Without including any images, repeat the listing below exactly.

--------

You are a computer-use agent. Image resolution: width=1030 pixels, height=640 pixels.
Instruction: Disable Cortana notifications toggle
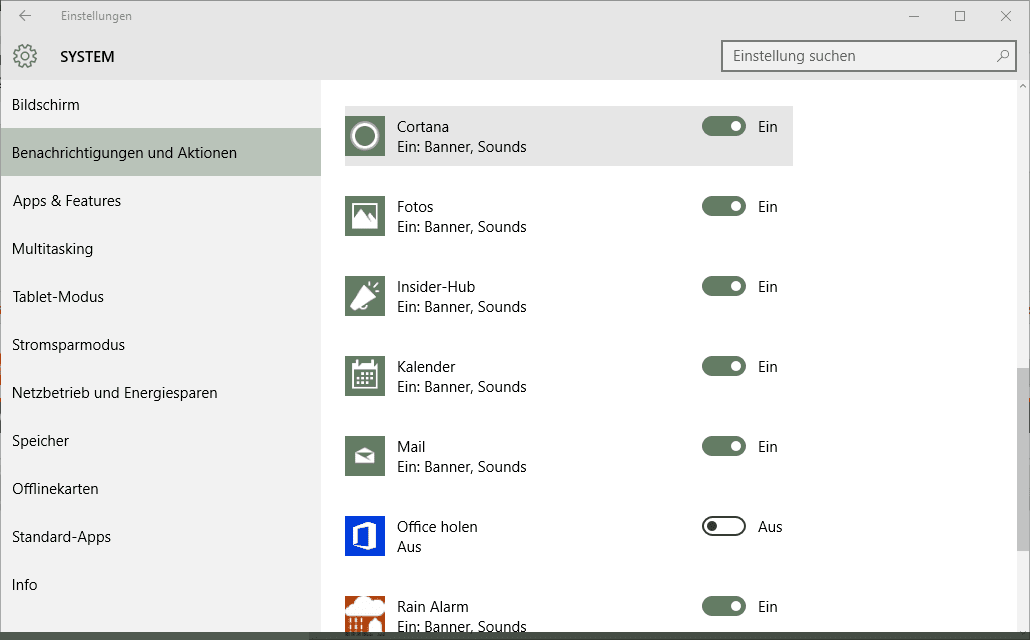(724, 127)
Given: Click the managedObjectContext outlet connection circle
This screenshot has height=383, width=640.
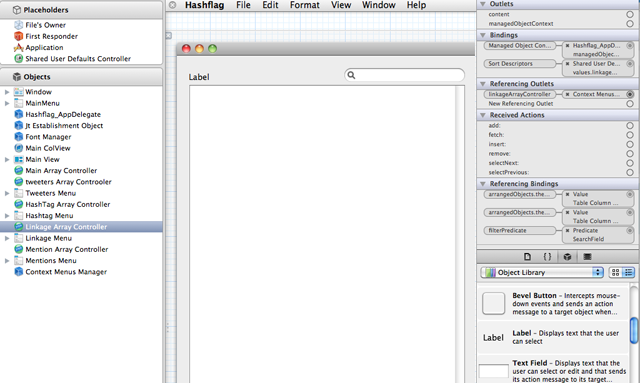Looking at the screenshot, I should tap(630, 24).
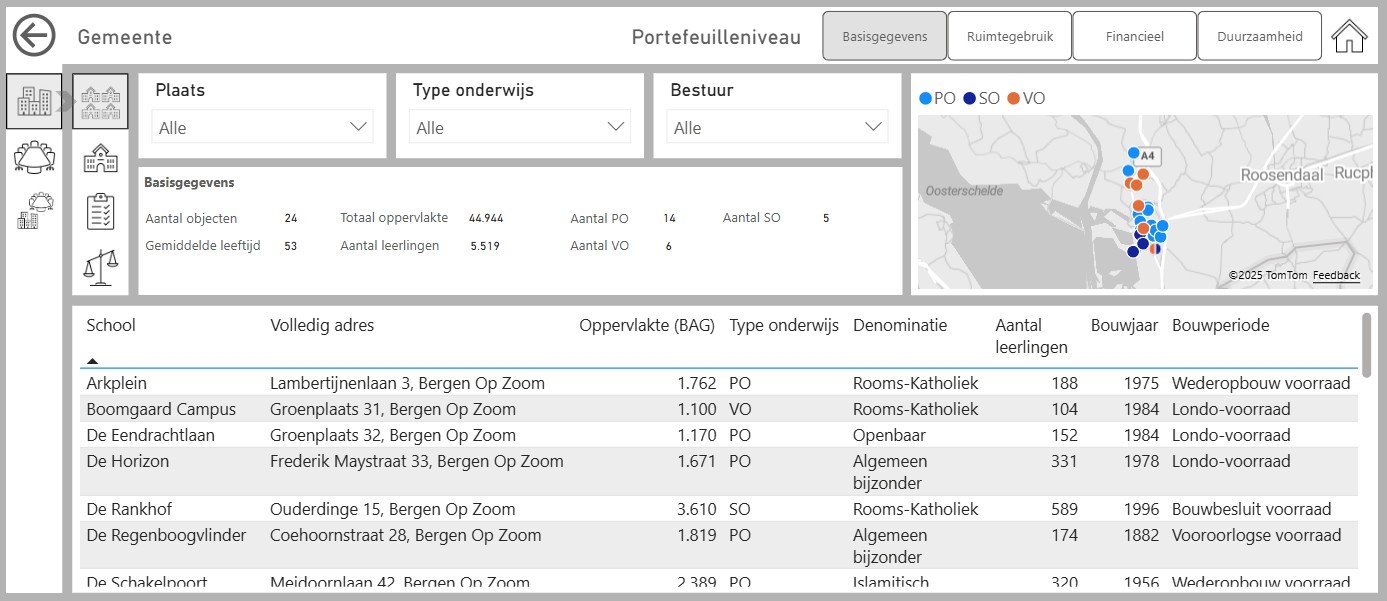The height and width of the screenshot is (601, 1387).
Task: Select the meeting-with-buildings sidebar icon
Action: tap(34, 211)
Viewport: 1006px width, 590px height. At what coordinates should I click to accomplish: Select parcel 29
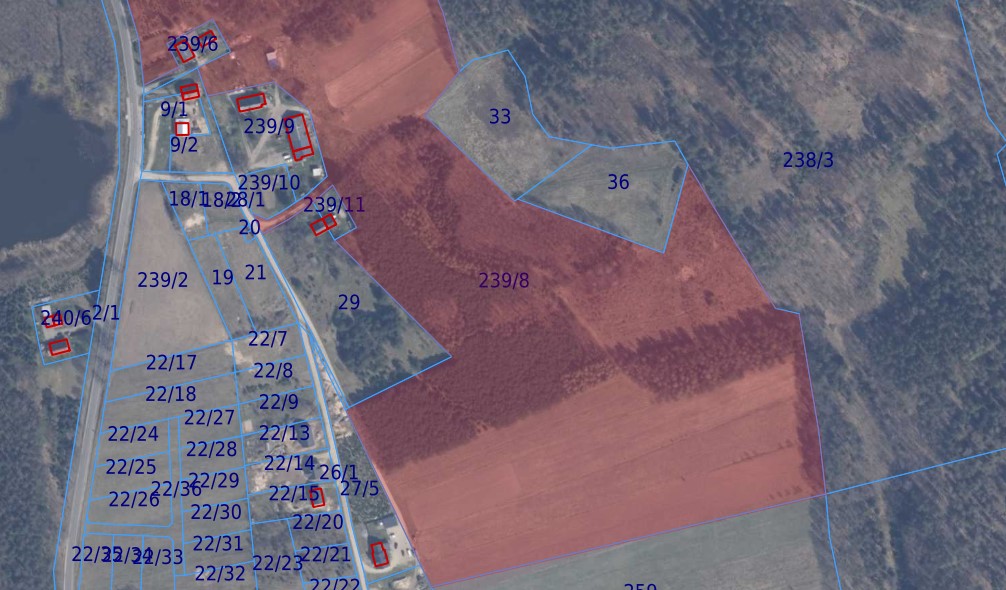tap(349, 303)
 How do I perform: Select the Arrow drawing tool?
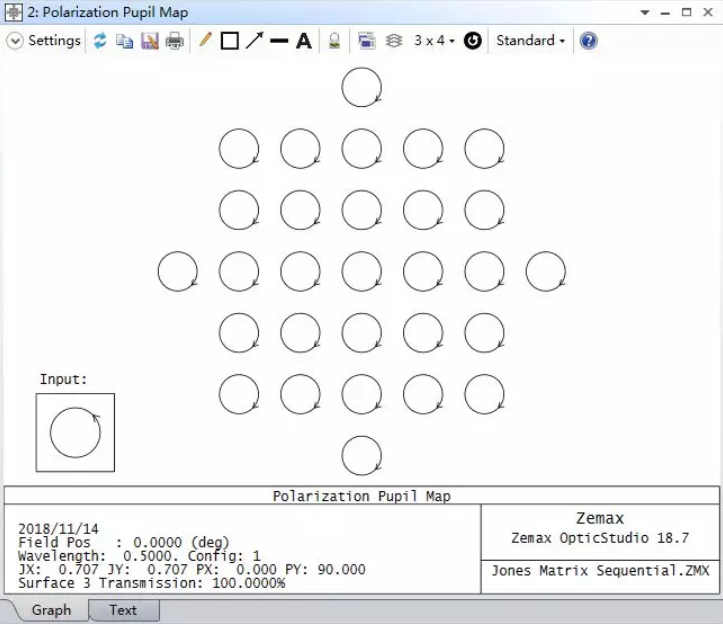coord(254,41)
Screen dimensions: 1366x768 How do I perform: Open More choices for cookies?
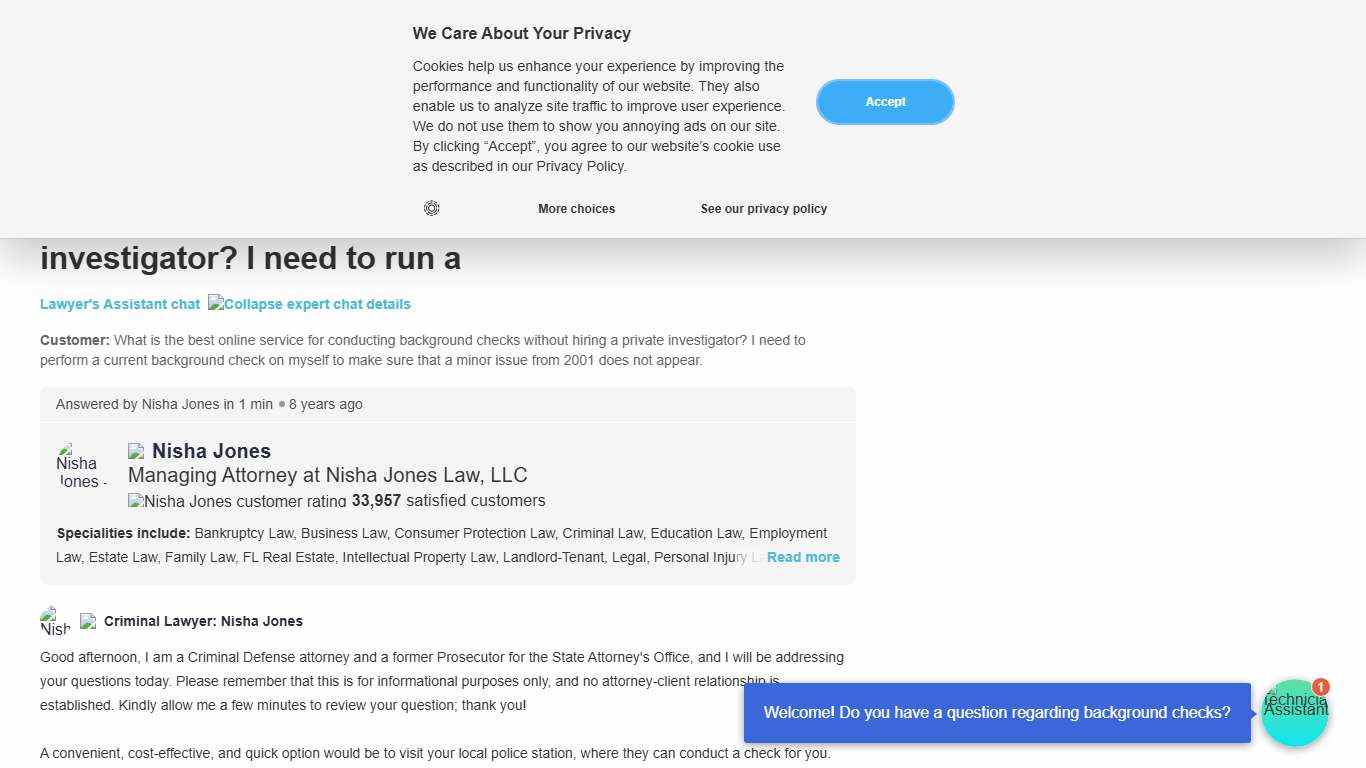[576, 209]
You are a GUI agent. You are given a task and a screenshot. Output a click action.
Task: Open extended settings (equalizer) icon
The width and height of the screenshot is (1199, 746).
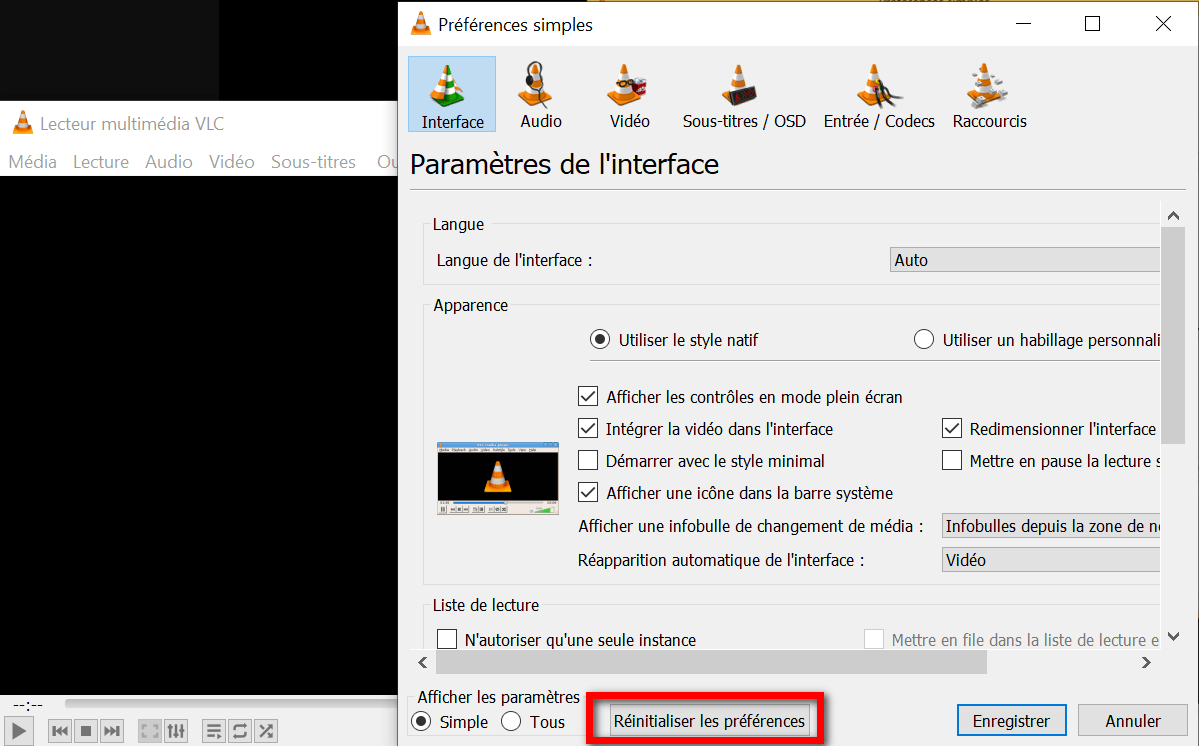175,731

--------

## [RESULT OF THE EXERCISE]
You are a computer-use agent. Image resolution: width=1030 pixels, height=640 pixels.
Instruction: Disable Cortana notifications toggle
(724, 127)
Given: Click the managedObjectContext outlet connection circle
This screenshot has height=383, width=640.
Looking at the screenshot, I should tap(630, 24).
The height and width of the screenshot is (601, 1387).
Task: Select the meeting-with-buildings sidebar icon
Action: tap(34, 211)
Viewport: 1006px width, 590px height. At what coordinates should I click to accomplish: Select parcel 29
tap(349, 303)
 How do I perform: Select the Arrow drawing tool?
coord(254,41)
Screen dimensions: 1366x768 How do I perform: Open More choices for cookies?
[576, 209]
You are a GUI agent. You are given a task and a screenshot. Output a click action.
Task: Open extended settings (equalizer) icon
The width and height of the screenshot is (1199, 746).
175,731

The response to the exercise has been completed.